Dicono che il rosso sia difficile da togliere, si fa prima ad abituarsene. Sono quasi 18 anni che lo porto. Sai cosa mi manca di più, mia cara? I lunedì dell’ ‘85. Erano sempre inizi settimana caotici. La giornata si chiudeva alla finestra a vetri che dava su via Caduti di Cefalonia, la sala fumatori al primo piano, giallastra, con le TV che si vedevano, come un’infrazione di specchi, a ogni angolo. Trasmettevano: i tg nazionali delle 20:00; techetécheté, e poi un cabaret di musicisti strampalati e pappagallo parlante. Mi trovavo lì, con un Galliano ormai inflazionato tra le mani, e non sapevo come ci ero arrivata. Ero giovane. In quella Bologna di tanti anni fa, mancava sempre il tempo. Prima che mi chiamassero a fare la bidella a Sant’Isaia, vendevo caramelle al Quadrilatero. Di pomeriggio diffondevo, vendevo i giornali per il partito. All’angolo con via Clavature c’era sempre un mendicante affetto da elefantiasi alle gambe, stava lì per una lira, e ti dava l’icona di Santa Clelia Barbieri in cambio.

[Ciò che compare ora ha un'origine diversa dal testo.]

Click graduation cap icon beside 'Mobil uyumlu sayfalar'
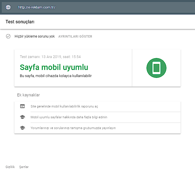 point(22,117)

Figlia mia, ascolta. In quella lotta perenne, per il pane, per la politica, per far festa, che è stata la mia vita, ti ho concesso di vivere. Credo, anche, molto bene. Per cui, non mi chiedere nient’altro. Attendi solo che anche tu ti compia, per te stessa. L’attesa corrisponde all’inesorabile naufragio nella vita, prima che l’inatteso abbia senso. Che grande beffa, vero? Stare qui, e non poterti rispondere, vorrei, mia cara, ma che ne so? Che vuoi che ne sappia, di quello che mi è successo, del futuro poi, neanche a parlarne. Ho fatto bene, ho fatto male, potevo fare meglio. Ti posso solo dire che quell’orange, sulla tela di Rothko, prima che diventasse questo quadro, che mi tiene viva… era crisi, movimento violento, che striscia e strappa. Sappi attendere le risposte, non cercarmi nelle tasche i segnacoli che mi tengono ancora inchiodata a questa vita, a questo maledetto fazzoletto di terra sterile. Sono una donna qualunque, prima di essere tua madre. Vecchia ormai, squilibrata, irriconoscibile. Lasciami qui adesso, a contemplare l’orange. Portami una bella orchidea la prossima volta che vieni, voglio vedere di far nascere dei keiki. Mia cara, a domani allora, ci telefoneremo. Mi raccomando, ciao, mia cara, chiudi la porta dietro di te, e dai la doppia mandata, non dimenticare.